Dad had now started to talk about his garden. Benson decided that he would take the unusual step of getting up at six-fifteen and go to seven o’clock Mass. Before it started he would press the Confession bell and make his Confession. He could not go on like this until Saturday.
Mum came in with the supper. There was milky coffee and scones for her and Dad; just scones for Benson.
He announced that he would be getting up for Mass in the morning. Dad said very good and Benson basked in the thought that Dad probably thought that he was going to pray for Bruno.
He kissed Mum and Dad and went up to bed.
There he wondered
what on earth he would say to the priest in Confession. How would he put it? In the past he had said he had taken wilful pleasure in irregular motions of the flesh, and left it at that. But that would not do any more. To conceal a grave sin was a still graver sin and negated the rest of the Confession.

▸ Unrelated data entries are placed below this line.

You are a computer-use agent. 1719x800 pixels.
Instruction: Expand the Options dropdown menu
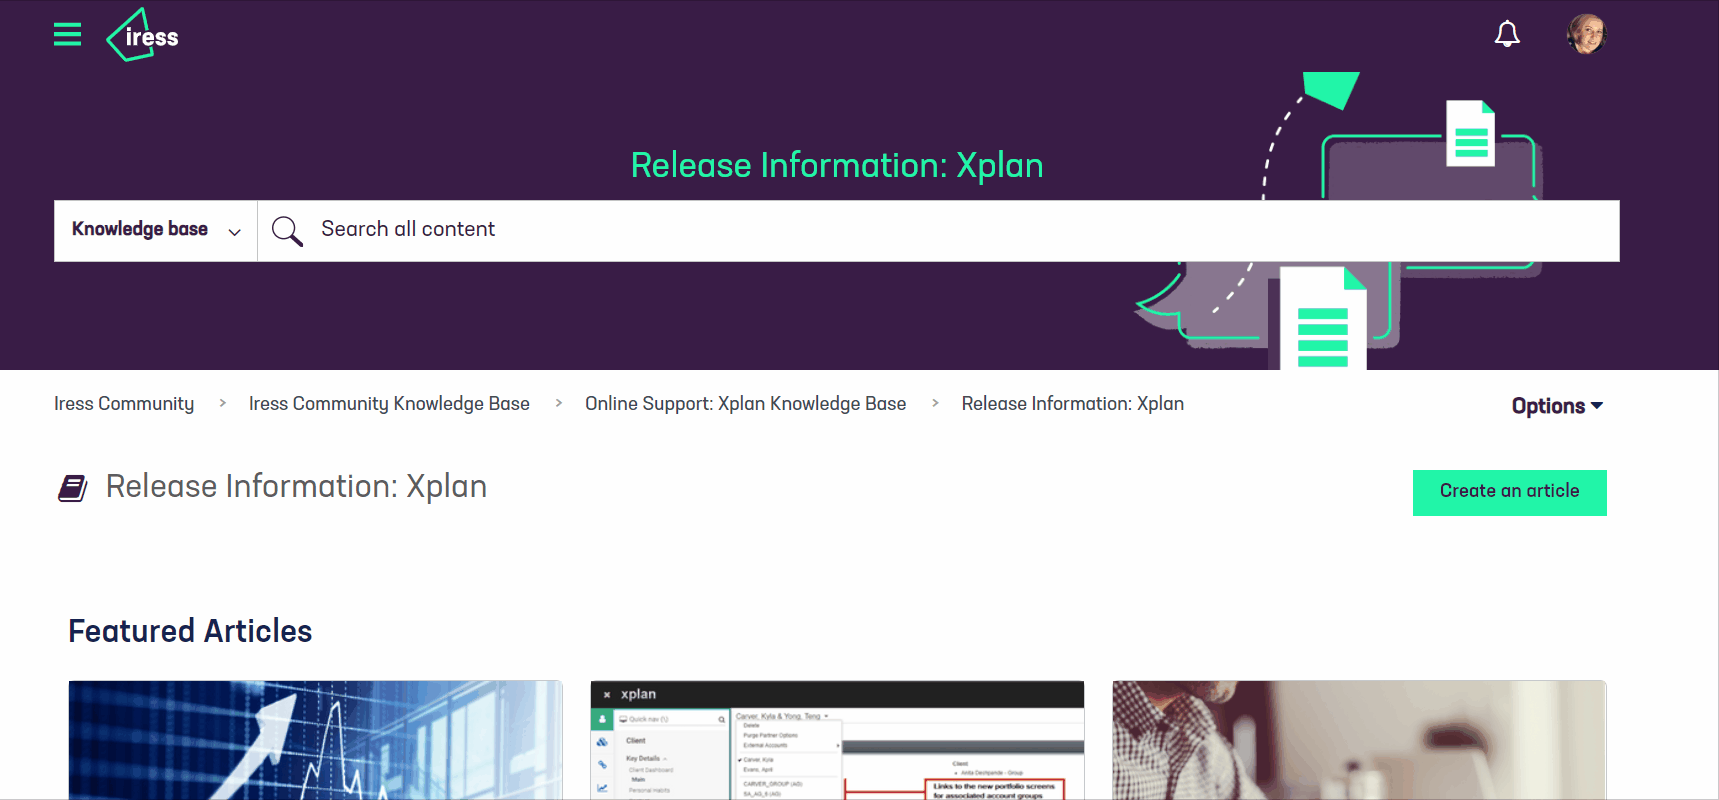click(x=1556, y=406)
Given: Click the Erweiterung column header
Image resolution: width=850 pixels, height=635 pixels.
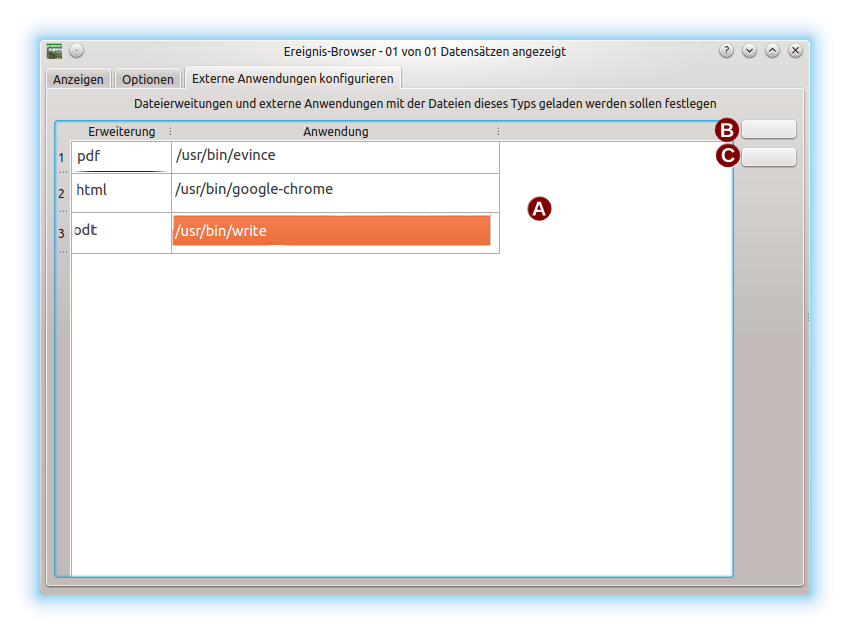Looking at the screenshot, I should coord(121,132).
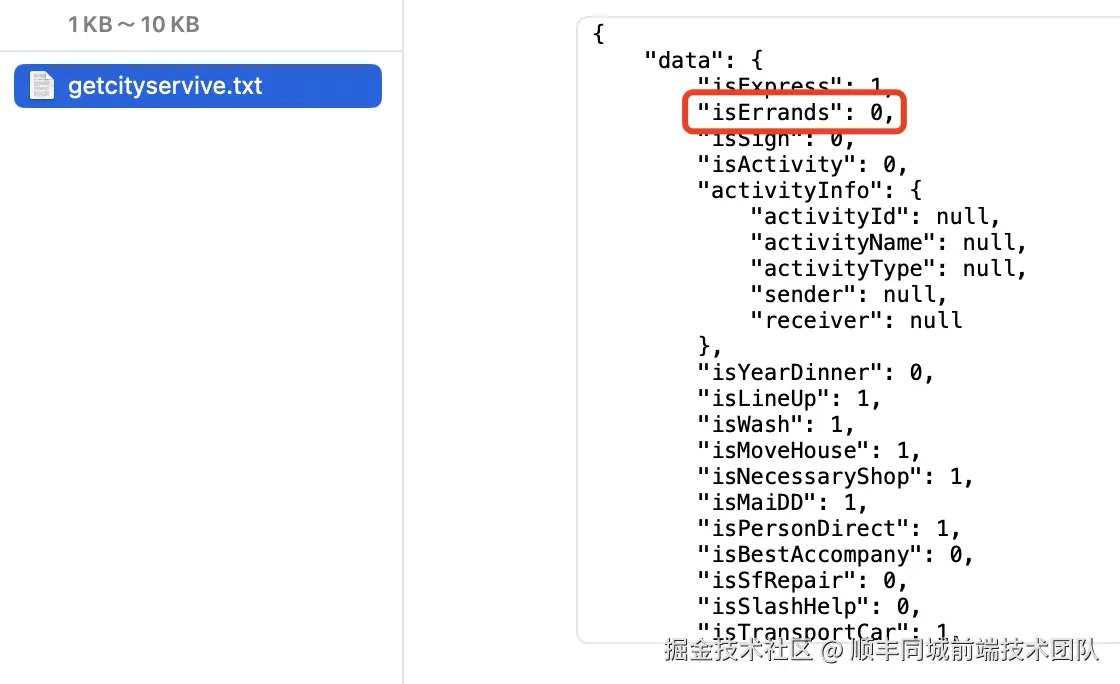
Task: Click the "isBestAccompany": 0 line
Action: coord(835,554)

All serious sins had to be confessed along with all relevant details. Benson, by the use of tortuous catechetical euphemisms, had managed to cloud the seriousness of his sins.
But tomorrow he would have to add, “By myself and with others, Father.” The ‘with others’ stuck in his throat. The prospect of further delving from the priest filled him with fear. Would the priest shout? Would he lecture?
But whatever happened it was worth going through in order to make his soul white again and remove the weight which was oppressing him. He just had to get out from under that weight. And Confession was the only way out.
He set his alarm clock for six. Before switching off the light, he watched the hen on the face of the clock pecking for grain in time to the passing seconds. Then he switched off the light and lay back on his pillow, seeing the memory of the hunter’s moon light bulb filament before him in the dark. As it faded he closed his eyes, but this seemed to activate the shape again. He rubbed his eyes, and countless stars appeared. Then he tried to relax, waiting for sleep to come.
But sleep did not come. And Benson found that his hands were below the covers, languidly stroking himself. He did not try to stop. He would just have to cross out three and put in four in Confession.
“Forgive me, Father, for I have sinned. It is one week since my last Confession, Father. I have taken wilful pleasure in irregular motions of the flesh by myself and with others four times, Father... “
Yes, he thought, that should be enough. If his luck held he might get Canon Preston, and he couldn’t hear a thing anyway. “Please, God, let Canon Preston be saying Mass tomorrow!”
Benson folded his legs, knees against chest. He crossed his ankles and slowly rocked backwards and forwards. It was nice. It was cosy. But he knew he needed a story. He searched around for one, dismissing a story about Bruno because of the unfortunate circumstances.
In the middle of Albert Park there was a private house and in the house lived an elderly couple, Mr and Mrs Grace. Mr Grace had once pinched Benson and told him that he would like to take a few steaks off his rear and eat them for supper. Mr Grace’s no doubt jocular remark had sent a strange sexual shiver through Benson which had resulted in a new direction for his solitary sexual adventures.